Speedcast identifies the hurdles as it staves off collapse

Debt-laden satellite broadcaster Speedcast has identified the daunting hurdles in front of it as the company attempts to stave off collapse after revealing on Monday it made an unaudited loss of $US459.8 million ($748 million) last year including $US413.8 million worth of write-downs.

The company, which had $US669 million worth of debt as of December 31, reported that total liabilities exceeded total assets by $US202.7 million as of that date.

Without resolution of the liquidity and recapitalisation issues, the company said “there exists a material uncertainty that the group will be able to continue as a going concern”. This includes bridging finance to "allow Speedcast to continue operating and progress its recapitalisation and restructuring to reduce the overall leverage of the company".
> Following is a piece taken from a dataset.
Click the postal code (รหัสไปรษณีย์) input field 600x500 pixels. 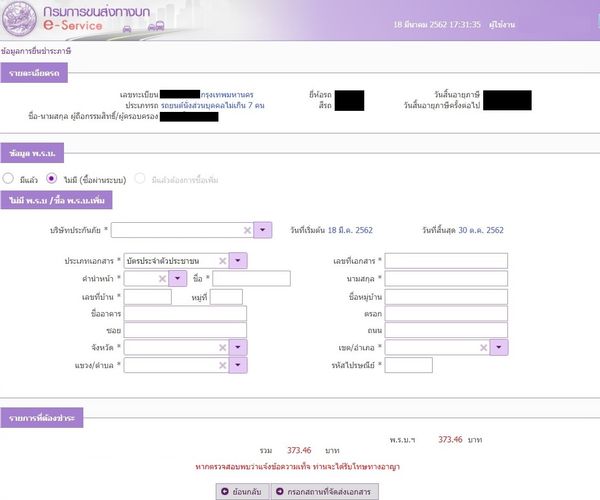point(408,366)
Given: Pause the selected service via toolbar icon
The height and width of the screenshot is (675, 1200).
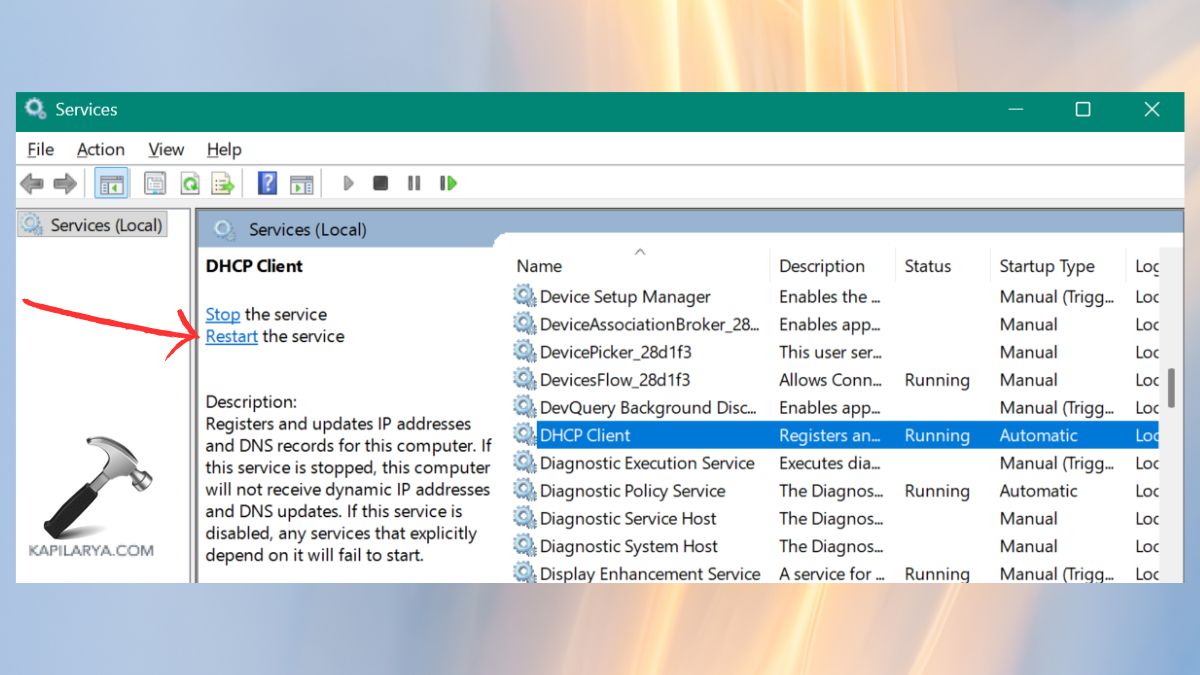Looking at the screenshot, I should [x=414, y=183].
Cruise ships were significant customers of Speedcast’s satellite communications business. Credit:AAP

It also includes negotiating terms of a forbearance agreement with its lenders. The forbearance is in relation to interest and amortisation payments due on March 31 and the breach of any debt covenants as of last year. It is also negotiating with suppliers for overdue payments.

Speedcast provides satellite communications services to remote sites such as cruise ships, mining operations and oil rigs. It also counts the NBN as a significant customer.

The board said it had prepared the accounts on an ongoing basis on the assumption that Speedcast would succeed with its forbearance agreement, required funding and recapitalisation, but noted “there is no guarantee that all of these initiatives will be achieved”.

The company has stated previously that Moelis is advising it on funding and recapitalisation alternatives given the fact that current equity market conditions preclude a meaningful equity raising.

The debt-laden company’s shares remain suspended until accounting firm PwC completes the audit of this result which has been under board scrutiny since a profit downgrade last month which triggered the resignation of its chief executive Pierre-Jean Beylier.

Speedcast said last week the coronavirus had had a "substantial impact" on one of its core markets — cruise liners — and as a result, the company was "not yet able to provide a reliable outlook for the performance of the business" for the current financial year, which ends on December 31.

On Monday, the company said it was seeing virus-related impacts across a range of customers and business segments.

The company also said the Australian Securities and Investments Commission had forced the company to restate its previous year's revenue meaning the prior year’s $US1.9 million net profit is a $US6.8 million loss.

"Speedcast has agreed to change its accounting policy and restate the FY18 comparatives in this financial report in line with ASIC’s interpretation," the company said in a note to its accounts.

"The restatement does not impact the total amount of revenue that will be recognised by the company, and that the company will receive under the contracts, but simply the timing of the recognition of the revenue."

Shares have been suspended since January 31 when they last traded at 79¢.